THE STRUCTURE OF BUBBLES by Emily Raboteau

“I was not, in fact, my mother, but we were self-similar. How can I explain this? Imagine a broccoli floret or a frond from a fern like the one on my father’s windowsill—miniature replicas of the whole. Not identical, but similar. These are approximate examples of fractals. They abound in nature. You can find them in mountain ranges, lightning bolts, snowflakes, coastlines, blood vessels, river basins, stock market prices, lungs, galactic clusters, corn-rowed hair, and even certain fireworks displays, like the one that will shortly take place a few blocks away on the shores of Lake Michigan. In other words, I was my mother’s daughter. The resemblance was undeniable. I had her heavy eyebrows, her dolphin grin, her look of surprise.
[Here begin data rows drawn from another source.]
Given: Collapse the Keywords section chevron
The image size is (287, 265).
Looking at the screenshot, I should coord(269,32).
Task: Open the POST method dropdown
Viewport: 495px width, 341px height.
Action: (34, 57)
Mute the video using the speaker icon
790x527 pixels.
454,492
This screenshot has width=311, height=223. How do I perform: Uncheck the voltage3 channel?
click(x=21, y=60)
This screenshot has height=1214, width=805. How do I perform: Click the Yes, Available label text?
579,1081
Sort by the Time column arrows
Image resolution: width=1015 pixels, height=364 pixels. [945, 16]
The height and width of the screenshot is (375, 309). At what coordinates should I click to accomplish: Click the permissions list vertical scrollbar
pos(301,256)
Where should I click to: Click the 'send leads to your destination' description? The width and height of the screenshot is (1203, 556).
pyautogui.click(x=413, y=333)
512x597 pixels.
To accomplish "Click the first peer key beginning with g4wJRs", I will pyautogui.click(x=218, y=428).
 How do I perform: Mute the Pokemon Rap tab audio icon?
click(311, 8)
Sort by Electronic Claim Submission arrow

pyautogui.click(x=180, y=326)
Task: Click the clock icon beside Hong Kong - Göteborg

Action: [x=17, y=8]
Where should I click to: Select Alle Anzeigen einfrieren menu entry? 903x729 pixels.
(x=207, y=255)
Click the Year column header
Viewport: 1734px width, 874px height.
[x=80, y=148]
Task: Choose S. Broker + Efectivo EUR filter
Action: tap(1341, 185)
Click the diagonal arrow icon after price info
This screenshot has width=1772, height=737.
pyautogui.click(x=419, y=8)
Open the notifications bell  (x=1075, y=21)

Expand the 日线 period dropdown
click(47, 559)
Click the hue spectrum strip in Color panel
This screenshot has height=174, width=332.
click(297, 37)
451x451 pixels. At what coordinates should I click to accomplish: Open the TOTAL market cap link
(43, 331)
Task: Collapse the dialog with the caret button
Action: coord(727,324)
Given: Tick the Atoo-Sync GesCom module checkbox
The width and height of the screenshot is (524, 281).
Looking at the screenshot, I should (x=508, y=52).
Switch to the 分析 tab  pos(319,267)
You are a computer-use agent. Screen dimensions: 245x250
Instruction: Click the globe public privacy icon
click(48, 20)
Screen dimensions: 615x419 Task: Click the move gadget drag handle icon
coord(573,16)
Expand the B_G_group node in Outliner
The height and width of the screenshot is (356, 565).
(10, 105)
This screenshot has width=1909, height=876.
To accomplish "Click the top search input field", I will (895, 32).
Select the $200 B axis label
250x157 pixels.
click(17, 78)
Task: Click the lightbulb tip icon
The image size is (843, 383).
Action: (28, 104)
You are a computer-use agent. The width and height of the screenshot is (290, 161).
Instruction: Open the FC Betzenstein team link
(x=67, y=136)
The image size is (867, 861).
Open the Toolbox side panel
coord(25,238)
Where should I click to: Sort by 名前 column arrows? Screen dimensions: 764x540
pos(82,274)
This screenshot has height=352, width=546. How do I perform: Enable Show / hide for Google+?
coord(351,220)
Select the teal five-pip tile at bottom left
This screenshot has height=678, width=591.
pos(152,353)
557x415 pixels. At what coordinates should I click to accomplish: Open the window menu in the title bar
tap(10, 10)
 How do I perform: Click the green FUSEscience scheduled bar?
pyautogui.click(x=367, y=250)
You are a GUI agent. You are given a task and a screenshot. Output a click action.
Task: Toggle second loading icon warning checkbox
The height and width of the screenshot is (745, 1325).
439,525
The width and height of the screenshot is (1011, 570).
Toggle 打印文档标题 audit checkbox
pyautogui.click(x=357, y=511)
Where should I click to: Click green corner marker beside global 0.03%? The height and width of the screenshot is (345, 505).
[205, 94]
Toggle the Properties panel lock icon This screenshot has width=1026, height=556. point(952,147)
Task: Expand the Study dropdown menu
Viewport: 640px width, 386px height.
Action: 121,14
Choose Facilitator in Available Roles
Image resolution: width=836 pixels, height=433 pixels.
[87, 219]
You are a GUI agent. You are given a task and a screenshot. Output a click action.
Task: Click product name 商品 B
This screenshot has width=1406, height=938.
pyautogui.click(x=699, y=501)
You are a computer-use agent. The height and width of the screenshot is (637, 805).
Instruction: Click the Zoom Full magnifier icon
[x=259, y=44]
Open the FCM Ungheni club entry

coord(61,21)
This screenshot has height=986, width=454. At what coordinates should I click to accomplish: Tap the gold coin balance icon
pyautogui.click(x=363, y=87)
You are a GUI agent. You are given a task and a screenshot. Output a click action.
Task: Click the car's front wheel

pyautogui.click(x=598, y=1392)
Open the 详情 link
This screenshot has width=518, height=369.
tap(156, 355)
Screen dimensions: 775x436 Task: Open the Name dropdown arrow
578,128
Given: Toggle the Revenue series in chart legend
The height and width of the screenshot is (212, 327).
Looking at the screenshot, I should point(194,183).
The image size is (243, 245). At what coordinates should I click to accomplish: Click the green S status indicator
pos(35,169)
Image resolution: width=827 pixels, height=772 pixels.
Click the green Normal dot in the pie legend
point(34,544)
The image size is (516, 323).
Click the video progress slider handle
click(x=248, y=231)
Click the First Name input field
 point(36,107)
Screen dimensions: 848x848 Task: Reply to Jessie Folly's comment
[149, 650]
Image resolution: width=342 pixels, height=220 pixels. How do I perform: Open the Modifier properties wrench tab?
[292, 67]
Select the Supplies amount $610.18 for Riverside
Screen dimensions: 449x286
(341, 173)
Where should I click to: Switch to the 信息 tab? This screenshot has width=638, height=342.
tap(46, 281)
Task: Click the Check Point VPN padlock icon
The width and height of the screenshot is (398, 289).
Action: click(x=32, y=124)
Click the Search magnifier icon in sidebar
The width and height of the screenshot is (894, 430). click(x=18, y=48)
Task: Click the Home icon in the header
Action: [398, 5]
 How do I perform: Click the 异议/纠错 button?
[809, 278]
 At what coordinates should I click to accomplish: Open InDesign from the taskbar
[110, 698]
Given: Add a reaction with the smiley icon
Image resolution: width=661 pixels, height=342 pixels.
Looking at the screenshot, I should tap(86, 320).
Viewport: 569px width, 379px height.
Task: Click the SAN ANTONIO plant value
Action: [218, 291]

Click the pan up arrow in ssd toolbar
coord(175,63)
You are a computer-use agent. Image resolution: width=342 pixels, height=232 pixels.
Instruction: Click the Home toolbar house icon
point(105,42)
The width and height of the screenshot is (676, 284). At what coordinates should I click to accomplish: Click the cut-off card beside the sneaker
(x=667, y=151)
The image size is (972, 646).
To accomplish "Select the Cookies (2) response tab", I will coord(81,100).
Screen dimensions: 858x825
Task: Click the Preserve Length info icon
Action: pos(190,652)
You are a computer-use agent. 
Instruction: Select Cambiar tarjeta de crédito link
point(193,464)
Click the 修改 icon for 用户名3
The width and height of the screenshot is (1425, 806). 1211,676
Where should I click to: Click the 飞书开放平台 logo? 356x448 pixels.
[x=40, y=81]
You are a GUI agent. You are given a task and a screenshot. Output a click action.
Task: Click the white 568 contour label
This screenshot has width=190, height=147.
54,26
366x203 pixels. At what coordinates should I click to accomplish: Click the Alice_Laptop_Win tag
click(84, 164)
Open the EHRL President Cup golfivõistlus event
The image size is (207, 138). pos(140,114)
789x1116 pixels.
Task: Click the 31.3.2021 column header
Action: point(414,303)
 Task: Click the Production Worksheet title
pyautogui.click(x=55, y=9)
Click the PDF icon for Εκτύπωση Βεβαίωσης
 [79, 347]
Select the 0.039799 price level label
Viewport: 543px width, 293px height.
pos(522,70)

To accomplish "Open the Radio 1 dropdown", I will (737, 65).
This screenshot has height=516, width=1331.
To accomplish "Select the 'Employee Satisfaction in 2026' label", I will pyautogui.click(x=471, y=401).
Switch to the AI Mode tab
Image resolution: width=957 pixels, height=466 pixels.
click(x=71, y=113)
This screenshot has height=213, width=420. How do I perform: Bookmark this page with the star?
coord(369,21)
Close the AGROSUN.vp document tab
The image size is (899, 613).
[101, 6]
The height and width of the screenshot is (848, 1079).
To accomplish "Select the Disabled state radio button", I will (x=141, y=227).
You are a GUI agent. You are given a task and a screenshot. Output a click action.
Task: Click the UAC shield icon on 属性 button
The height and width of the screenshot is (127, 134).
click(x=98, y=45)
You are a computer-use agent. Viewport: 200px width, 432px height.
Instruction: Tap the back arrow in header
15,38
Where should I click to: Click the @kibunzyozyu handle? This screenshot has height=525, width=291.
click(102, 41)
I closed my eyes, feeling dizzy all of a sudden, and grabbed hold of the counter.”

FORGET HALLMARK: WHY MOTHER’S DAY IS A QUEER BLACK LEFT FEMINIST THING by Alexis Pauline Gumbs

“We were never meant to survive, and if mothers are part of why we are here (and they are), then they are the queerest of us all. But this is not even news. If we remember what black women have been up to in the United States we can just go ahead and let go of the assumption that mothering is conservative or that conserving and nurturing the lives of black children has ever had any validated place in the official American political spectrum.”

LEAVING MESHACH by Chika Unigwe

“They would return to Obiagu Road, expecting to find her waiting, having no idea that she was gone. They would call for her and search for her, shouting “Mamman? Mamman?” But she would not be there to love them with her hugs. They would cry for her and Meshach would be the one to hold them and tell them,”Shhh. Stop crying. Papa is here! We do not need Mamman.” They would be comforted. He would make them shriek with laughter and forget that they were missing their Mamman. They were children after all.”

TÍA MILENA / MILENA TÍA by Carolina Gonzalez

“In circles of single or childless friends, we often talk about catching baby fever. We notice clusters of pregnancies and joke that spending too much time around swelling bellies can result in contagion, even if there’s no likely father figure around. But I seem immune. Never have I felt the primal uterine pull I see in so many women I know. In the past few years, I’ve even lost the regret over not having one of my own.”

 

THE LETTER by Glendaliz Camacho

“Every application that I filled out brought me closer to the day I would leave the prison tower of Mami’s love. It didn’t matter anymore that I couldn’t go to the movies with everyone on Friday or talk to a boy over the phone because I was leaving and never coming back. I was just biding my time and boarding school would only be the start. After graduation, I would go away to college and after that I would get a job and my own apartment. I had the next ten years of my life mapped out.”

WHAT THE BEAR KNOWS by Rich Villar

“My mother must have known about the danger. But she was hot, she  needed to wander, and the shared connection between a woman in her rollers, in the ghetto at eleven o’clock at night, and her guardian angel. She knew restlessness and the need to buy milk. She knew she was bulletproof. I didn’t know this about her, yet.”